When I was going in for an abortion (D&C), I brought my camera to calm myself and distract myself from
the procedure. My husband and I had been pregnant, and the fetus had died. We are at the age where
we need help to get pregnant. Like many couples today, we have focused on our careers until suddenly,
we are on the edge of not being able to conceive. A Work in Progress is a documentation of the
continuous struggle of a couple trying to create a child. The stage is not only in the doctor's office but also
in the spaces of pause along the way before and after (garages, lobbies, bedrooms, and outdoor spaces).

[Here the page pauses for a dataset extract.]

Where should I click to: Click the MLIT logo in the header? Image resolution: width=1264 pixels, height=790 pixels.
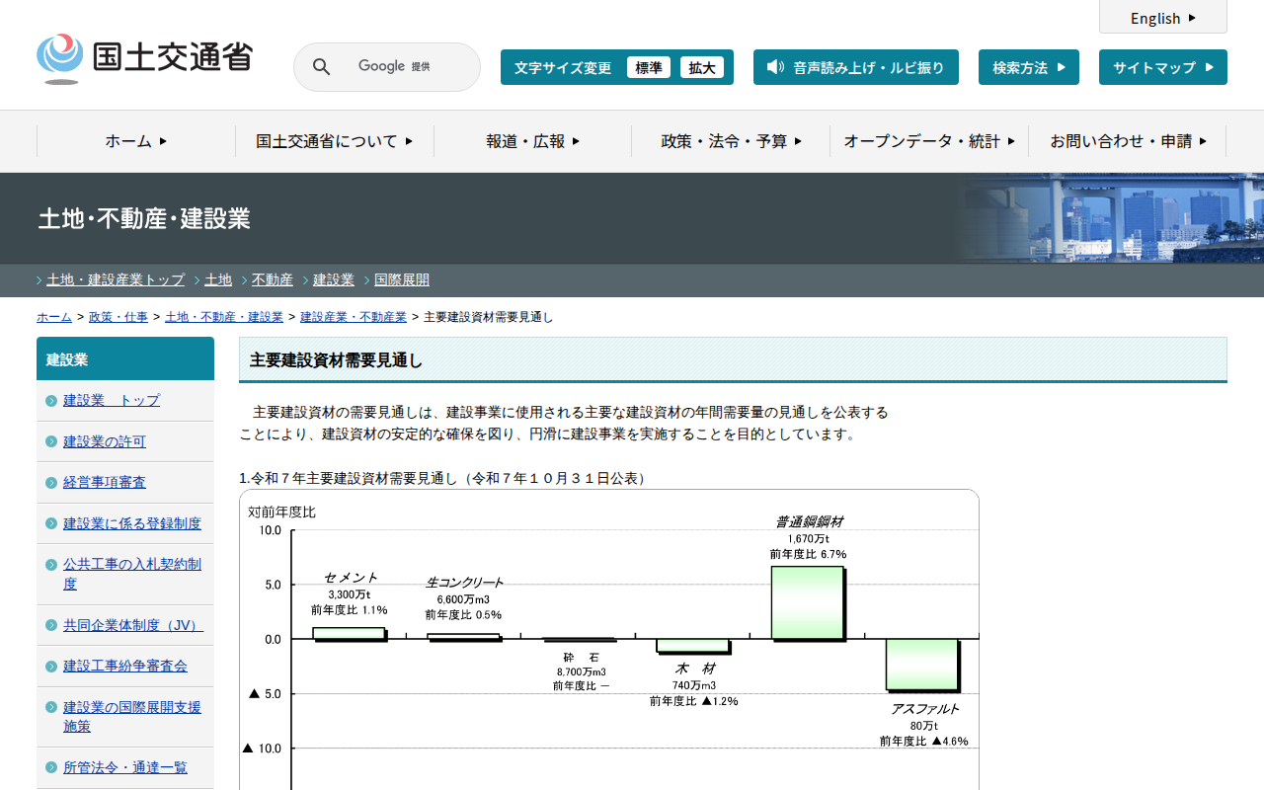pyautogui.click(x=144, y=58)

A Work in Progress is a meditation and a calming reprieve from medical procedures and visits that create a
rhythmic presence in a patient's life. This project is taken from the visual scope of myself as the patient. The
camera becomes a therapeutic element, documenting instances of order that quietly verge on chaos. The
oscillation between order and chaos, loneliness and partnership, and inner and outer space speaks to
human experience and time. The concrete engine instigates this body of work is the ongoing visits to
medical facilities that become rituals, creating intimate waiting spaces.
As reproductive rights have been slowly and systematically dismantled, this work has found life in what their
past rights were. Though the images were taken in 2012, they were edited and printed for an exhibition at
the University of Dayton in 2022. This not-so-distant past is what we long to have back: the ability to take
care of our bodies and the medical community to do this.